The Australian government said his case had "dragged on for too long" and there was "nothing to be gained by his continued incarceration".

- End of an ordeal -

Since 2010 Assange has become a hero to free speech campaigners and a villain to those who thought he had endangered US security and intelligence sources.

US authorities wanted to put Assange on trial for divulging military secrets about the wars in Iraq and Afghanistan.

He was indicted by a US federal grand jury in 2019 on 18 counts stemming from WikiLeaks' publication of a trove of national security documents.

The United Nations hailed Assange's release, saying the case had raised "a series of human rights concerns".

Assange's mother Christine Assange said in a statement carried by Australian media that she was "grateful that my son's ordeal is finally coming to an end."

But former US vice president Mike Pence slammed the plea deal on X as a "miscarriage of justice" that "dishonors the service and sacrifice of the men and women of our Armed Forces."

The announcement of the deal came two weeks before Assange was scheduled to appear in court in Britain to appeal against a ruling that approved his extradition to the United States.

- Extradition battle -

Assange had been detained in the high-security Belmarsh prison in London since April 2019.
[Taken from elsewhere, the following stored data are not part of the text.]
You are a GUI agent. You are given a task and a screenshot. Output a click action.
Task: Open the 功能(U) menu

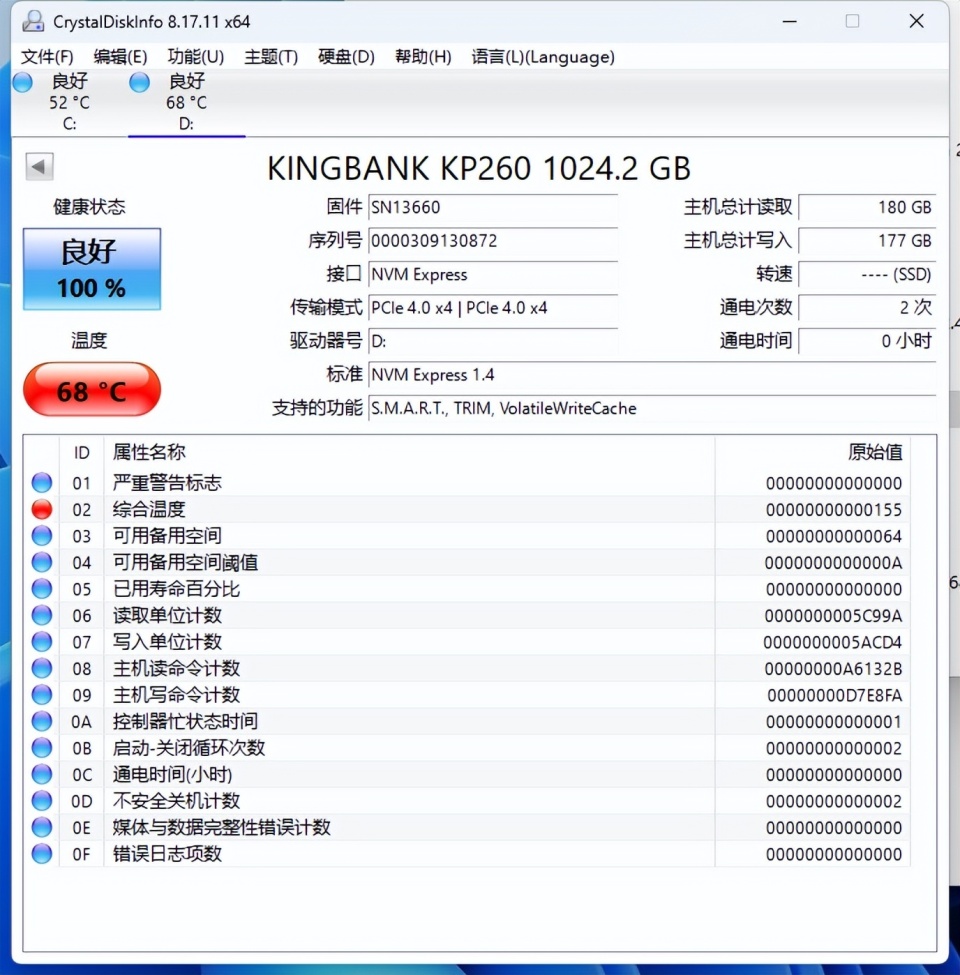coord(196,57)
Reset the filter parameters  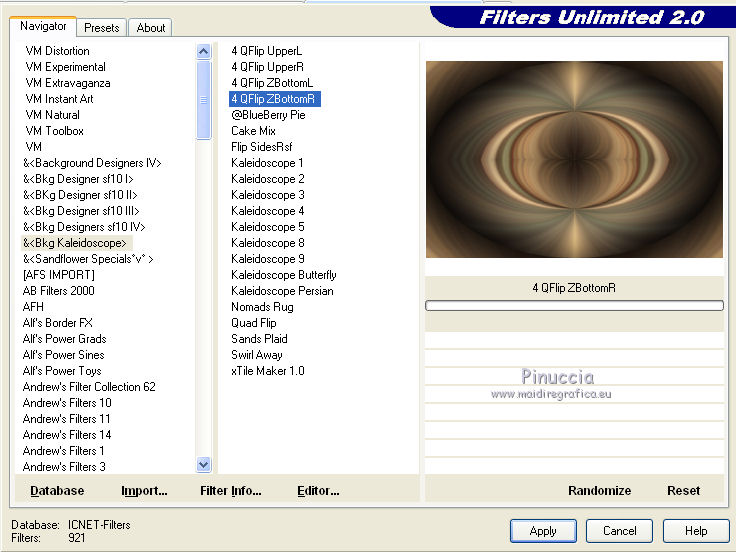tap(683, 490)
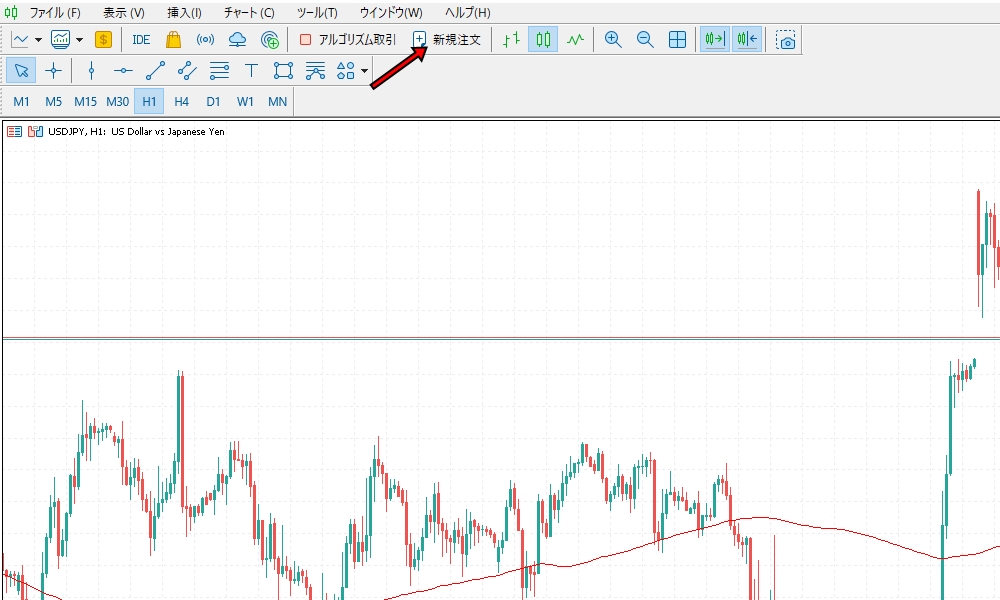1000x600 pixels.
Task: Select the trendline drawing tool
Action: click(x=155, y=71)
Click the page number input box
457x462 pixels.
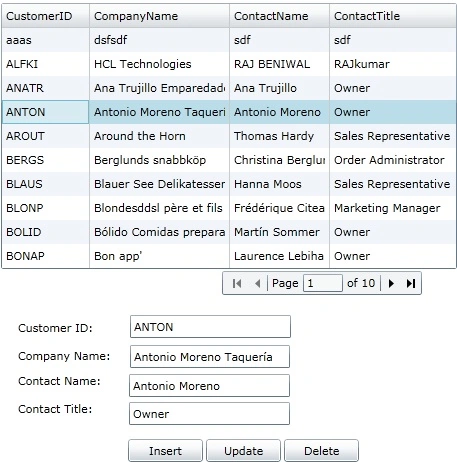[323, 283]
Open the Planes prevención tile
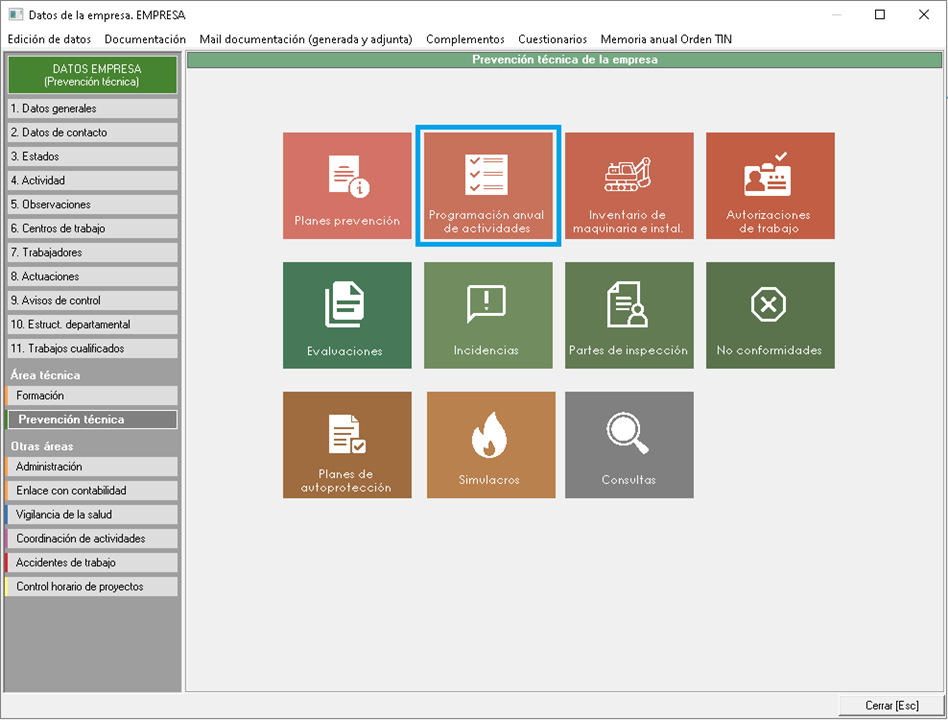This screenshot has width=948, height=720. tap(347, 186)
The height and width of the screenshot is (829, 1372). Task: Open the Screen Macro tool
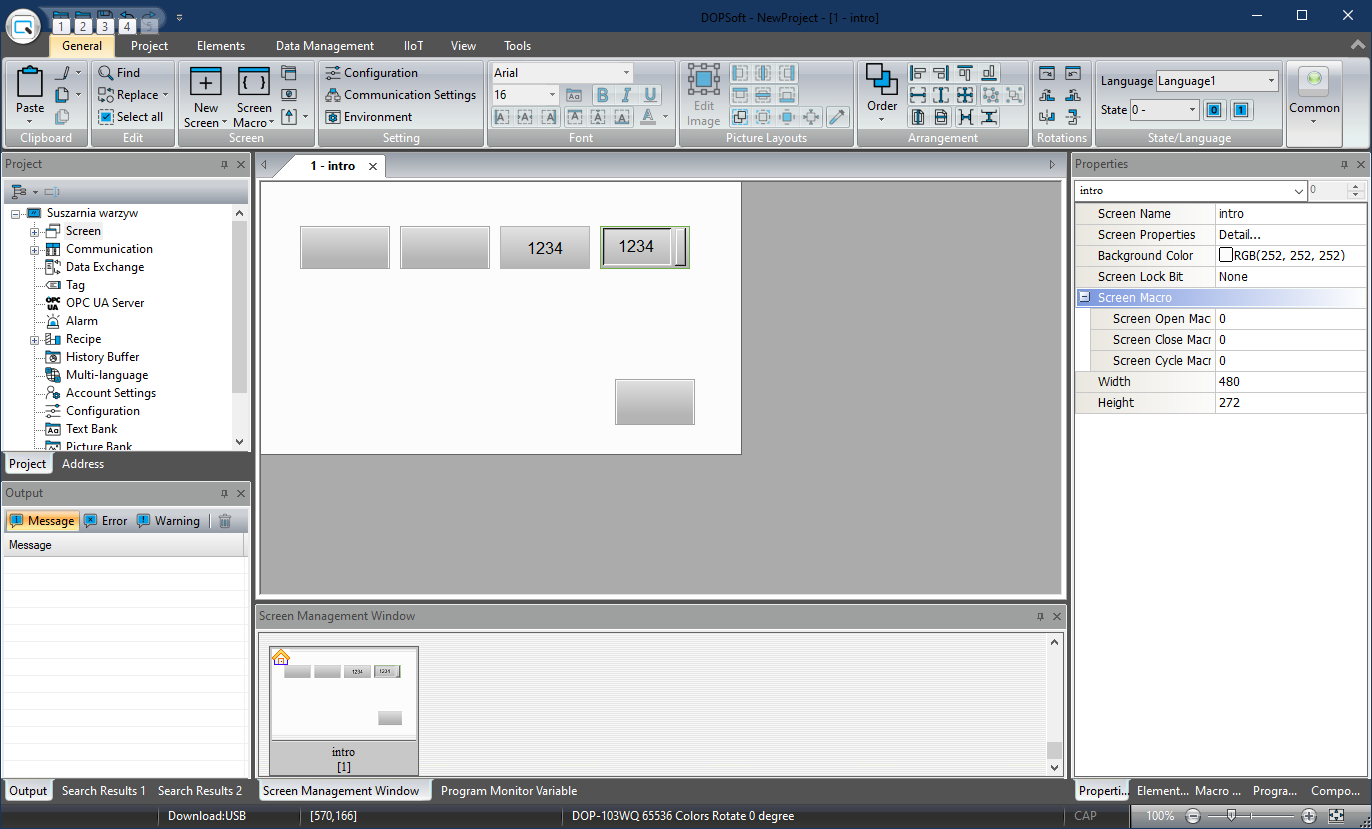[253, 84]
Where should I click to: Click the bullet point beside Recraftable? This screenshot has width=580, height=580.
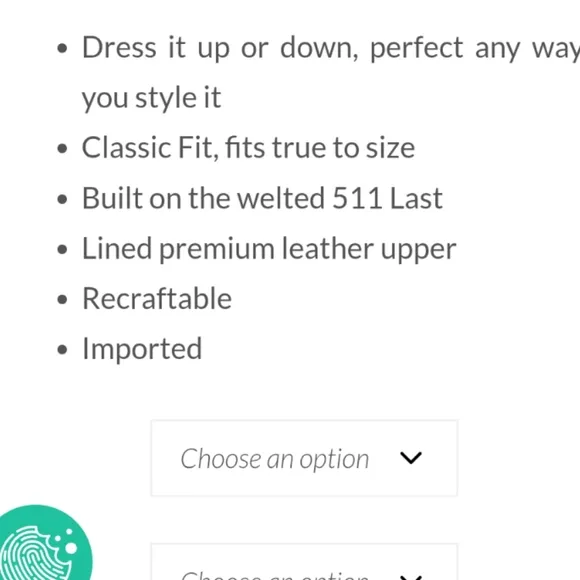(x=63, y=299)
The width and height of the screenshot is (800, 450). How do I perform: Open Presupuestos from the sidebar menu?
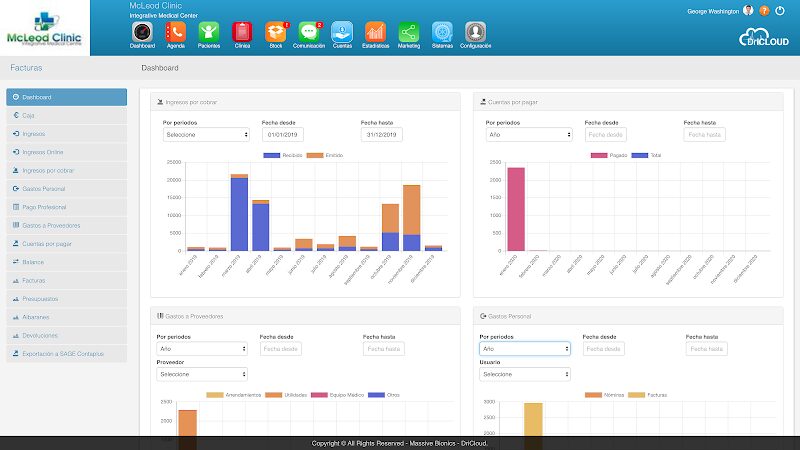coord(66,298)
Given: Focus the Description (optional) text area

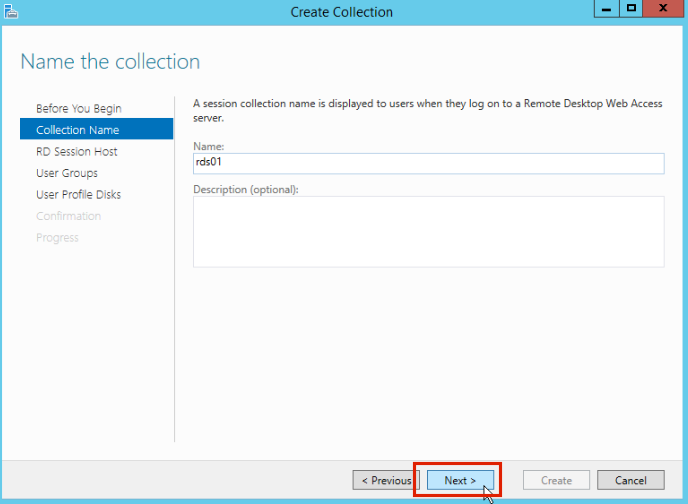Looking at the screenshot, I should point(428,232).
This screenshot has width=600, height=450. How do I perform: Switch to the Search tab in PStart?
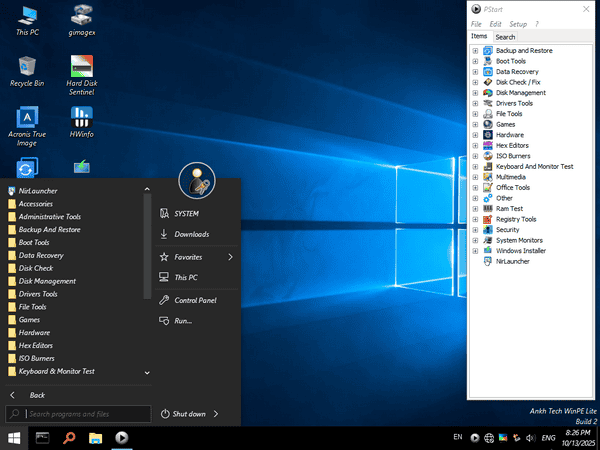coord(505,37)
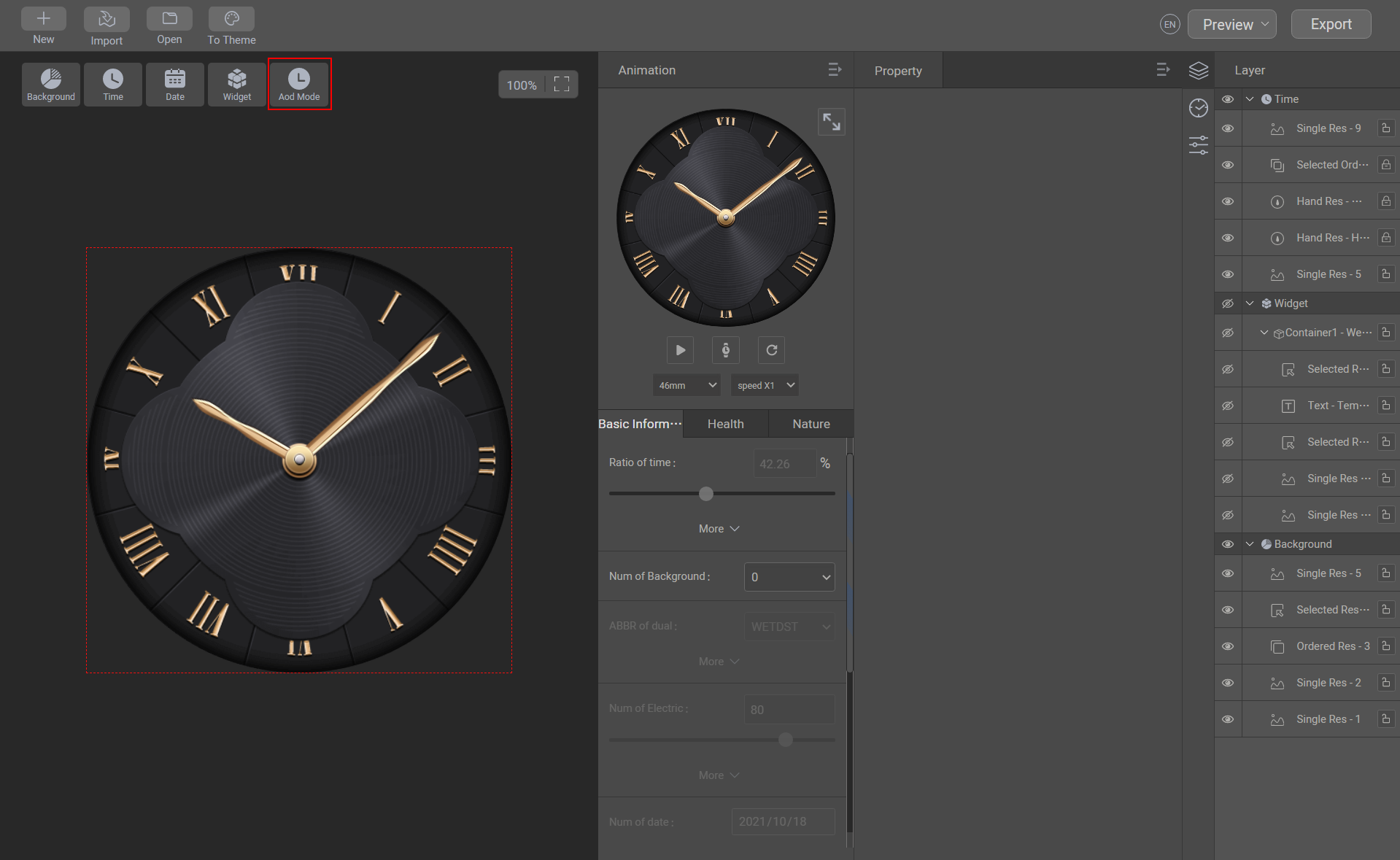
Task: Click the Ratio of time slider handle
Action: pyautogui.click(x=705, y=494)
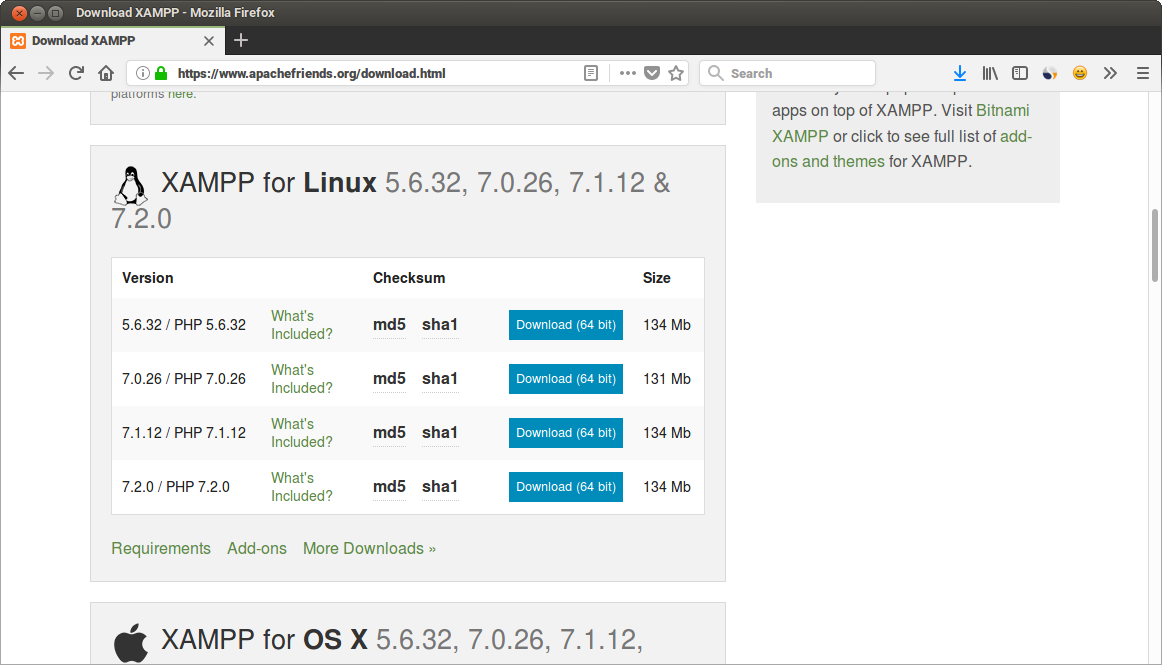The height and width of the screenshot is (665, 1162).
Task: Open the tracking protection shield info
Action: (x=652, y=73)
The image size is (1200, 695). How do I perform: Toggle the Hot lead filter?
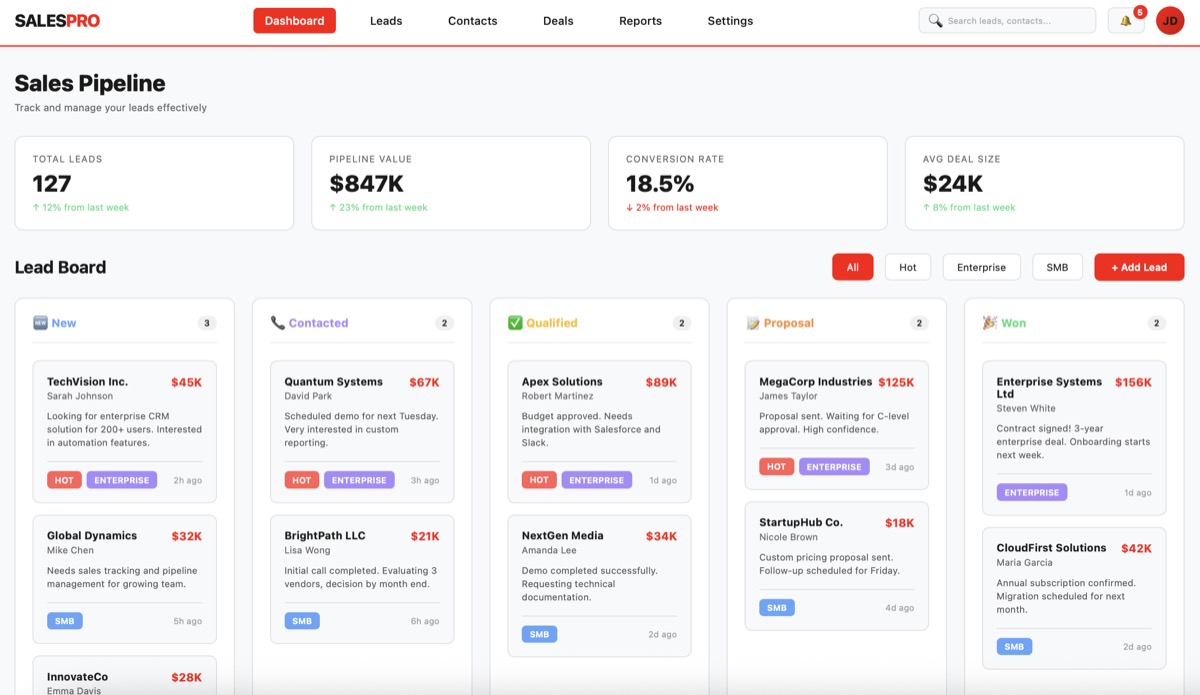pos(907,267)
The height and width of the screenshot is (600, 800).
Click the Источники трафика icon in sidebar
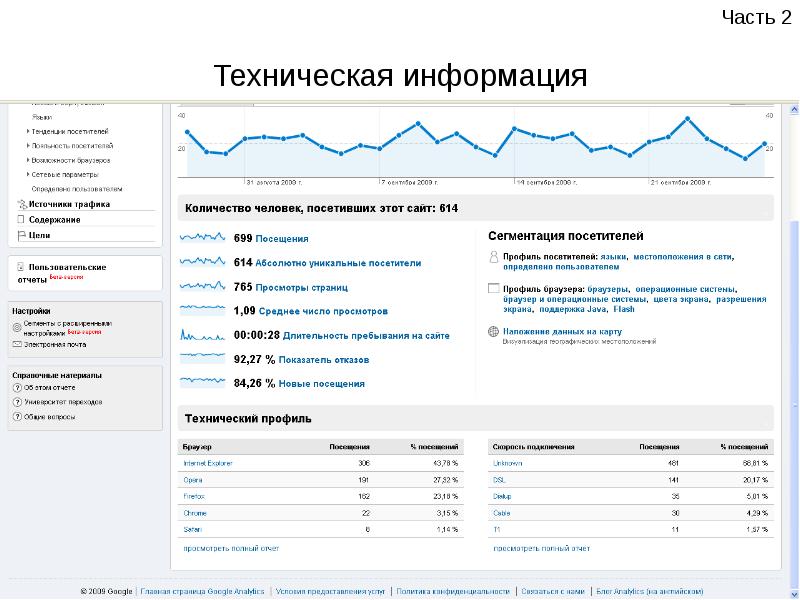(x=19, y=204)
He was arrested after spending seven years in Ecuador's London embassy to avoid extradition to Sweden, where he faced accusations of sexual assault that were eventually dropped.

The material he released through WikiLeaks included video showing civilians being killed by fire from a US helicopter gunship in Iraq in 2007. The victims included a photographer and a driver from Reuters.

The United States accused Assange under the 1917 Espionage Act and supporters warned he risked being sentenced to 175 years in prison.

The British government approved his extradition in June 2022 but, in a recent twist, two British judges said in May that he could appeal against the transfer.

The plea deal was not entirely unexpected. US President Joe Biden had been under growing pressure to drop the long-running case against Assange.

The Australian government made an official request to that effect in February and Biden said he would consider it, raising hopes among Assange supporters that his ordeal might end.

In the first official US reax to the plea deal, State Department spokesman Matthew Miller said that as the case is about to go before a judge, "I think it's appropriate for me to not comment on the matter at this time."